Task requirements
Return every one of the entries below word for word, without changing anything.

Material to process
%%
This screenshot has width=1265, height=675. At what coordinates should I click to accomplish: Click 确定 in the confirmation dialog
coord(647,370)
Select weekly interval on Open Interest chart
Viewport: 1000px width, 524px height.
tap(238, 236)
%%
Task output
This screenshot has width=1265, height=675. At what coordinates should I click to accomplish: Click 确定 in the confirmation dialog
coord(647,370)
Select weekly interval on Open Interest chart
Viewport: 1000px width, 524px height.
tap(238, 236)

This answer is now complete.